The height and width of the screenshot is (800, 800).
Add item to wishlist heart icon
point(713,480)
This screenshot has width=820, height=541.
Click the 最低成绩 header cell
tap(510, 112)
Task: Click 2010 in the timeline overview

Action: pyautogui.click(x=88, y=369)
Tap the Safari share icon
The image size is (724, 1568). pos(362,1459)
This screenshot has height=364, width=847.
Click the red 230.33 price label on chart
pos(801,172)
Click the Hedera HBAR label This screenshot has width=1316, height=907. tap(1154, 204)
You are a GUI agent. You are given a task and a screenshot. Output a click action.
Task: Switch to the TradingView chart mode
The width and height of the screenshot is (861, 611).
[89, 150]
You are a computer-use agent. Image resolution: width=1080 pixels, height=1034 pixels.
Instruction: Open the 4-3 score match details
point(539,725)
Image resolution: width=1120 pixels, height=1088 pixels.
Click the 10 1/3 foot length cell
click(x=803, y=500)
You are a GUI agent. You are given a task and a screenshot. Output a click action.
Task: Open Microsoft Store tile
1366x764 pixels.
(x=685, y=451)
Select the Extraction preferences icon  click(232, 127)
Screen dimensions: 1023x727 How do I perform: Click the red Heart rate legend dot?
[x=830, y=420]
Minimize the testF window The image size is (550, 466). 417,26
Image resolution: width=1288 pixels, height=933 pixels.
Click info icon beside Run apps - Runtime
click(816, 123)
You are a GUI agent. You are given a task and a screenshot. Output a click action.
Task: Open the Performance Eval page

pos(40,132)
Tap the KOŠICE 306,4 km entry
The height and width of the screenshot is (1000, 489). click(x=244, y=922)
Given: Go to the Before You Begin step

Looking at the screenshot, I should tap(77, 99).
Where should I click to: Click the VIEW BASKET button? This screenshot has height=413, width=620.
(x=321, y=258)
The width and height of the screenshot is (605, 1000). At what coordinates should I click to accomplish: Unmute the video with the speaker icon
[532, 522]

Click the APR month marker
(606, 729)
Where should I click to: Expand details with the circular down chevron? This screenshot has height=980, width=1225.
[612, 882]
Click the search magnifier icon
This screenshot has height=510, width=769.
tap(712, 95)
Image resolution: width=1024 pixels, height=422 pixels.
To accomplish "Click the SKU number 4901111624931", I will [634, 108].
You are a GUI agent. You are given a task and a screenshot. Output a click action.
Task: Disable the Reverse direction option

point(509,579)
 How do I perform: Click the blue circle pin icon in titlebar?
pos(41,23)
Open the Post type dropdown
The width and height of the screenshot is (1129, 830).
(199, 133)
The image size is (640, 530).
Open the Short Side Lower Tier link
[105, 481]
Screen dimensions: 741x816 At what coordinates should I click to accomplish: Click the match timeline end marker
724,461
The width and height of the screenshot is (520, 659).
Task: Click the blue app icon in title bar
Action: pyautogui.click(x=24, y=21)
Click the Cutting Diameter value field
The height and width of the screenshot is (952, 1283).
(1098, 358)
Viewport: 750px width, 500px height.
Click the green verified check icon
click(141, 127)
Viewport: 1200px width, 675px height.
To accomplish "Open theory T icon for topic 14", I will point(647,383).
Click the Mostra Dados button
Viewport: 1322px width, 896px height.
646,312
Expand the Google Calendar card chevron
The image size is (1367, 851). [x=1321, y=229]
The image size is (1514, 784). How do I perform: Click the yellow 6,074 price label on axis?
■ ■ ■ ■
What to work on: Take the listing above and repeat exactly the lines from the one containing "Click the APR month marker" through the one containing "Viewport: 750px width, 500px height.", both included.

Result of this task:
Click the APR month marker
(606, 729)
Where should I click to: Expand details with the circular down chevron? This screenshot has height=980, width=1225.
[612, 882]
Click the search magnifier icon
This screenshot has height=510, width=769.
tap(712, 95)
Image resolution: width=1024 pixels, height=422 pixels.
To accomplish "Click the SKU number 4901111624931", I will [634, 108].
You are a GUI agent. You are given a task and a screenshot. Output a click action.
Task: Disable the Reverse direction option

point(509,579)
 How do I perform: Click the blue circle pin icon in titlebar?
pos(41,23)
Open the Post type dropdown
The width and height of the screenshot is (1129, 830).
(199, 133)
The image size is (640, 530).
Open the Short Side Lower Tier link
[105, 481]
Screen dimensions: 741x816 At what coordinates should I click to accomplish: Click the match timeline end marker
724,461
The width and height of the screenshot is (520, 659).
Task: Click the blue app icon in title bar
Action: pyautogui.click(x=24, y=21)
Click the Cutting Diameter value field
The height and width of the screenshot is (952, 1283).
(1098, 358)
Viewport: 750px width, 500px height.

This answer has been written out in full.